Other notable notes…
The official number one, Luke Donald, is coming off a final-round 78 and a tie for 56th place at the Northern Trust Open at Riviera. He missed the cut there last year but heated up at the Accenture and, after too many top-10 finishes but not nearly enough victories, picked up his first Tour win in five years at chilly Dove Mountain. That gave the No. 1 ranking to … Accenture runner-up Martin Kaymer, he of the black-and-white neck buff. (Donald climbed from ninth to third.)
It’s crowded at the top. For only the second time, three of the top four seeds at the Accenture are current or former No. 1s. If McIlroy, who is 5-3 in three Accenture starts, wins the tournament, and Donald fails to reach the third round, then McIlroy will ascend to No. 1 for the first time in his career. Aside from winning last summer’s U.S. Open, his record recalls Donald’s résumé before winning the Accenture: a bunch of top-five finishes, but not all that many top-one finishes.
Similarly, if the winner is Lee Westwood — who has never gotten past the second round in 11 starts, and who plays Nicolas Colsaerts in round one — then Westwood would take over No. 1 for the third time in his career if Donald doesn’t reach the quarterfinals.

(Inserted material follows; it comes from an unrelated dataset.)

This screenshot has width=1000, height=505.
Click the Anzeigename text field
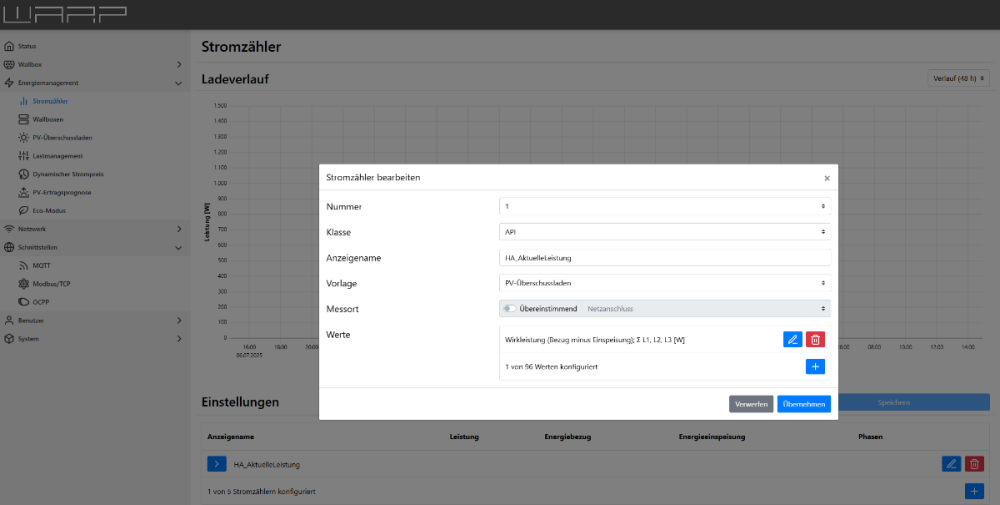(x=664, y=258)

Among the players who have come out of nowhere to win are Jeff Maggert, at the first Accenture in 1999, and Kevin Sutherland in 2002.
J.B. Holmes had Woods all but beat — the Kentucky bomber was 3 up with five holes to play in their opening-round match in 2008. Then Woods won four straight holes with three birdies and a 35-foot eagle putt; if you’ve logged onto pgatour.com anytime in the last four years, you’ve probably seen a picture of the ensuing fist pump.
Woods (32-8 in 11 starts) went on to win the Accenture for the third time, thumping Stewart Cink 8 and 7 in the final match.
Gritty Keegan Bradley, who is coming off a playoff loss at Riviera, versus first-round opponent Geoff Ogilvy, the Accenture winner in 2006 and ’09, and a finalist in ’07? There are a record 24 players under 30 in the field of 64. Who wins the battle of youth versus experience? And in a year that will see the Ryder Cup come to Chicago in September, who wins the inevitable Yank versus Euro matches?